Kung fu Panda's third installment delivers a fitting close to the Dreamworks trilogy
Brain-o-meter Rating - 7.5/10
The Kung fu Panda trilogy has been one of Dreamworks' finest efforts in recent years and although the third part teeters in mediocrity in parts, it is a satisfying end to a beautiful trilogy that celebrates identity of other elements. With yet another narrative that stresses on the importance of spirit over bloat, of kindness over hatred and of giving instead of robbing; here is a palatable morality lesson for the ages.
Aimed particularly at kids and early adolescents, the Kung fu Panda 3 delivers a better tale with visual humour and gimmicks rather than actual philosophy that is sketchily conceived to suit the intended audience.

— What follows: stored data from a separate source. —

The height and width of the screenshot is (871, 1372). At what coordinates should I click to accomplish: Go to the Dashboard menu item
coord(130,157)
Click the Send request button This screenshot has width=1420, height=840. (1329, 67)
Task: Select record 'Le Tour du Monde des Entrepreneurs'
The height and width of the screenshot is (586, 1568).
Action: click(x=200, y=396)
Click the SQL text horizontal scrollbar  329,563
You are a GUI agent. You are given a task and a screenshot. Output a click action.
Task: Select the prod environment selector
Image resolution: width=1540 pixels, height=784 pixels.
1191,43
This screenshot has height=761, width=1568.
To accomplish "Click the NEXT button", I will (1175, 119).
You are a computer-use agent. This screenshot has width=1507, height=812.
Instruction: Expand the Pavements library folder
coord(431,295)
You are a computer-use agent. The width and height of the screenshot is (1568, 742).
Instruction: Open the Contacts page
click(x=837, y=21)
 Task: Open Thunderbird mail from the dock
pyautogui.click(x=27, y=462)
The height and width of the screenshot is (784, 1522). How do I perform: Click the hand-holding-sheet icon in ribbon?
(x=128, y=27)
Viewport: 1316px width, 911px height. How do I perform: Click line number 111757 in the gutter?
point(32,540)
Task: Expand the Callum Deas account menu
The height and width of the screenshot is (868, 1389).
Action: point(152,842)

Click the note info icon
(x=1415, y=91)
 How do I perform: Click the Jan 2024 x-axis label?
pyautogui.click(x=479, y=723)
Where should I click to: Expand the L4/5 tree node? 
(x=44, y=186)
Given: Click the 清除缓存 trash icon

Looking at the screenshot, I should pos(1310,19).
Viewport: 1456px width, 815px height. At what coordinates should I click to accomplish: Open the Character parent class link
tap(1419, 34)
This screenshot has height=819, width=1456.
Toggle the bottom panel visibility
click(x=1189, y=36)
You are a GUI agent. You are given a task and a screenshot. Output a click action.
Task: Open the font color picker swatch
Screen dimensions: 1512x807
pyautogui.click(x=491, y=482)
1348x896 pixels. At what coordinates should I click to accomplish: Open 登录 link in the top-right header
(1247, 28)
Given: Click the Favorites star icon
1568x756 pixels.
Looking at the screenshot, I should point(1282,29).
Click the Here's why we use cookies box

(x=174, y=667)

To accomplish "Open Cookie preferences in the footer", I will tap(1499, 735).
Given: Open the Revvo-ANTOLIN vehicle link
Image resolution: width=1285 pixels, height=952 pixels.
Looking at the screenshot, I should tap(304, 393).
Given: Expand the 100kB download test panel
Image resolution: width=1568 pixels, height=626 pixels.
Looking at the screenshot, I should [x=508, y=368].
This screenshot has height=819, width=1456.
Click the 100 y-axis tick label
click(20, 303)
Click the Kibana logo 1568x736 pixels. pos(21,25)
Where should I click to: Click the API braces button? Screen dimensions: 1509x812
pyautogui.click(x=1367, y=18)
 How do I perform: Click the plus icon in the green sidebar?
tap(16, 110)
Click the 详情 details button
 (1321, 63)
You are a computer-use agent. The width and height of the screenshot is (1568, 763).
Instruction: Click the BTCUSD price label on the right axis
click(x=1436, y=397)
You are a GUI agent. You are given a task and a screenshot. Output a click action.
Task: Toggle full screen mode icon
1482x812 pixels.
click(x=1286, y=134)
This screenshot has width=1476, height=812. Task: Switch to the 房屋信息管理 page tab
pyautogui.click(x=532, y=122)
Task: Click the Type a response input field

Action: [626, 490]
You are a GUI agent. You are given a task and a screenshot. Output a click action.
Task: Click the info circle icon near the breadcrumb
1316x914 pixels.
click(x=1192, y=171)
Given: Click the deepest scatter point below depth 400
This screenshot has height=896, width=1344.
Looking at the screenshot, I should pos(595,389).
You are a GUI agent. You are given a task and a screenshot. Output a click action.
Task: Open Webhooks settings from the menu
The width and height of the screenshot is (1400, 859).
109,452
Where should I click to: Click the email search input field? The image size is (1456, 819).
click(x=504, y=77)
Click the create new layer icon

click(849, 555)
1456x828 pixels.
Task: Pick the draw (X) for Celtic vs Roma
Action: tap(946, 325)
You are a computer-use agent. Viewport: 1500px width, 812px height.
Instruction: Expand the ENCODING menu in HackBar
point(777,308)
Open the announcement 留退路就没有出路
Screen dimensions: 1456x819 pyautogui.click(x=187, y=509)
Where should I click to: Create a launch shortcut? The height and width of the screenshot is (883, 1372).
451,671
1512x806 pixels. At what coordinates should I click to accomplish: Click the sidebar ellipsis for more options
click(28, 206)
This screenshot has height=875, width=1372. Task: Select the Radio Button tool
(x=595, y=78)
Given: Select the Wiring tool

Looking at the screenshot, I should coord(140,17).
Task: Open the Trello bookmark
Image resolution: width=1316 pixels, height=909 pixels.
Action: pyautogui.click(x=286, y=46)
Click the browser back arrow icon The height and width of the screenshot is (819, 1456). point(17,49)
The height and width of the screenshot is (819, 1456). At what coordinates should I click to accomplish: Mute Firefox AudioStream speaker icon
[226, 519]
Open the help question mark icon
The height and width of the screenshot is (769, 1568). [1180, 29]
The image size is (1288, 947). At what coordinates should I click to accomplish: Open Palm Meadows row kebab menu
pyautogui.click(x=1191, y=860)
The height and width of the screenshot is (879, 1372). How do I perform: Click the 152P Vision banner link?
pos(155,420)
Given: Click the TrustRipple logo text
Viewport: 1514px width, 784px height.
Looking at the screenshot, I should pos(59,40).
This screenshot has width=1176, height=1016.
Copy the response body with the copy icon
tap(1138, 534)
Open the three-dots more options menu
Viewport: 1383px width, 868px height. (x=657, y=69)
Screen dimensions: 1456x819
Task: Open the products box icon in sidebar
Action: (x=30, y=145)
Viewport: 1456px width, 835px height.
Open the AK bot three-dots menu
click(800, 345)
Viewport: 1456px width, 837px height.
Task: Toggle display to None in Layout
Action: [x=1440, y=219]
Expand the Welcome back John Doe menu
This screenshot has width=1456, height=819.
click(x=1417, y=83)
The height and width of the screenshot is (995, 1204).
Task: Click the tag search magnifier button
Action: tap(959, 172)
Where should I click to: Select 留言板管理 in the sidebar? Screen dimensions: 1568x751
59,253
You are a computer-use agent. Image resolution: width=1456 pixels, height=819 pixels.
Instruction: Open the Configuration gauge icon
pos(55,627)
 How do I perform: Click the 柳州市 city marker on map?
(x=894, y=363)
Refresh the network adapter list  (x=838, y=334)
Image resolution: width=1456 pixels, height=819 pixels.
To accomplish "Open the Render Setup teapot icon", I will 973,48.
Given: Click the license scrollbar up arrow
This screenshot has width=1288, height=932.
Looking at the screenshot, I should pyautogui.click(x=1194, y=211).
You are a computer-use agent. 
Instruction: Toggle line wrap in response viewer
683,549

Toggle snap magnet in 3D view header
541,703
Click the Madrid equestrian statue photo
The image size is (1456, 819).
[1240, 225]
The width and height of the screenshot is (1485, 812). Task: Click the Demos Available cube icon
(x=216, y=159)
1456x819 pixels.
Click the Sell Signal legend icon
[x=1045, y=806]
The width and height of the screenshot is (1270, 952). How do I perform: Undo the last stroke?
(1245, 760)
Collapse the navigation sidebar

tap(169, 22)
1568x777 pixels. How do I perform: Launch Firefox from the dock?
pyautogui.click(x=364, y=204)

Jack Black reprises the titular role with aplomb and the other supporting voice artistes are terrific too, especially Cranston who is in top form voicing the big antagonist Li Shan. Credit to the writers to bring some freshness in the dialogues, although the script happens to be a retread of the second part, albeit other than the introduction of the Panda family. All family values come to the fore, the importance of preserving one's identity and to work according to the strengths receives fillip in the climax too. The ingenuity in which basic human values are served to the young audience is commendable.
The use of oriental score again underlines the setting aptly. And to the animation, well, Dreamworks is getting better and better in terms of visualization of sequences with each passing year. Although Pixar is crowned the numero uno of animation and Studio Ghibli is highly respected in critic circles, Dreamworks has evolved gracefully with more hits than misses in recent years. And with Kung Fu Panda 3, it rounds off one of their best franchises in movie history. Take a bow guys.